Born in Atchison, Kansas, in 1897, Earhart was the daughter of a banker and socialite who had a troubled and tumultuous childhood because of her alcoholic father. Her mother, considered progressive because she allowed her daughters to dress like tomboys, eventually would help fund her oldest daughter’s flying passion. Earhart was the sixteenth woman to be awarded a pilot’s license in 1923 at the age of 26. She became a sales rep for Kinner Aircraft and Cosmopolitan magazine hired her to write columns about flying. She also became a visiting faculty member for Purdue University and great friend of First Lady Eleanor Roosevelt (whom Earhart took flying). This national exposure—and her daring record-setting flights—made her a darling of the pre-World War II era. When she proposed a circumnavigational flight around the world in 1937, Putnam put his promotion engine to work and created a media frenzy. And when Earhart and navigator Fred Noonan took off from Miami, Florida, on June 1, the world was watching. After completing 22,000 miles of the 29,000-mile trip, Earhart and Noonan departed Lae Airfield in the South Pacific for Howland Island, the longest overwater portion of the flight. The pair were supposed to communicate with the U.S. Coast Guard ship Itasca, but although the ship could hear Earhart, she could not hear its transmissions. At 7:42 a.m. the Itasca received this transmission from Earhart: “We must be on you, but we cannot see you. Gas is running low.” A search of 150,000 square miles in the Pacific—at $4 million the most costly and intensive search and rescue of the time—never revealed a crash site or what happened to the Lockheed Electra 10E and its crew.
“The mystery is part of what keeps us interested,” said Dr. Tom Crouch, aeronautics curator at the National Air and Space Museum. “In part, we remember her because she’s our favorite missing person.”

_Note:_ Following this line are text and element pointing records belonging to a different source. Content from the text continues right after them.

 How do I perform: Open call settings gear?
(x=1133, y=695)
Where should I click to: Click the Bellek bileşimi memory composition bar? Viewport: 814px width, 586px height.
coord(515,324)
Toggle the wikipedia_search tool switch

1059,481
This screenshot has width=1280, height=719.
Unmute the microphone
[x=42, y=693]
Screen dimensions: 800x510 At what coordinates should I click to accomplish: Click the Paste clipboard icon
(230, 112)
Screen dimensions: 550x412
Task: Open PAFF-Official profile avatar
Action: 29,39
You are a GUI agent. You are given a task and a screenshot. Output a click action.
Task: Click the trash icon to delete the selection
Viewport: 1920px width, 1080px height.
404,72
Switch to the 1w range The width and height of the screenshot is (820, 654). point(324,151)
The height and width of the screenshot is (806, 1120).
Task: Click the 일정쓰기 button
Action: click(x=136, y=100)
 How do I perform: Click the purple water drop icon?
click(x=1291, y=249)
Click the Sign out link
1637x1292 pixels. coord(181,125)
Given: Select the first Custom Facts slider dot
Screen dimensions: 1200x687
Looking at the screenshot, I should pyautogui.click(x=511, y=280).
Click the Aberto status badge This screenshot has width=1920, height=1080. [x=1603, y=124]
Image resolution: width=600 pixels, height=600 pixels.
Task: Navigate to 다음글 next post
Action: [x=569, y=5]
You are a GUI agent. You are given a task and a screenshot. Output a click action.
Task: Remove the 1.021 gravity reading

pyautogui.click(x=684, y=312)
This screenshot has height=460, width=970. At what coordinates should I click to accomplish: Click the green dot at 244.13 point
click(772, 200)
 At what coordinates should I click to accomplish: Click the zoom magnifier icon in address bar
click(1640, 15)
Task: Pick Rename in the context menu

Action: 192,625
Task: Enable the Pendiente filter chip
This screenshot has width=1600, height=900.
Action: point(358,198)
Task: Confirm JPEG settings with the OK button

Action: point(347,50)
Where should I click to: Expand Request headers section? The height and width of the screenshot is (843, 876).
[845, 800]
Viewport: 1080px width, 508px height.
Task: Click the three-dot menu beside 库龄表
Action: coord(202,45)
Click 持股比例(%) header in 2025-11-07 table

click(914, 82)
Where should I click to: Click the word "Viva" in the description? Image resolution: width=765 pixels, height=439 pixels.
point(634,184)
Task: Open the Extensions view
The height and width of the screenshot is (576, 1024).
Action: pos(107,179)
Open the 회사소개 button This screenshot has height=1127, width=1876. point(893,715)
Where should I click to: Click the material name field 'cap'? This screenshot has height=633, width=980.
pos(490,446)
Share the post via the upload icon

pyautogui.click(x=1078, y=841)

In 1942, several residents of East Hartford, Connecticut, called their local police station to report sightings of a flying saucer or UFO. Those sightings were one of the nearly 200 test flights of the Vought V–173, also known as the “Flying Pancake.” The design—by aeronautical engineer Charles H. Zimmerman—had a circular wing that was more than 23 feet in diameter, with three-blade propellers at the wing tips. Zimmerman said the design would minimize drag, would allow uniform air flow over the whole aircraft, and take off and land at exceptionally low speeds. It was an early version of a vertical takeoff and landing vehicle (VTOL). The U.S. Navy, looking for aircraft to take off from its carriers, enlisted Zimmerman to create a military version—the XF5U. The Navy turned its attention to turbojet engines and scrapped the Flying Flapjack—as the military version was called. It was fast—550 mph—and rugged. The prototype was eventually destroyed by a wrecking ball.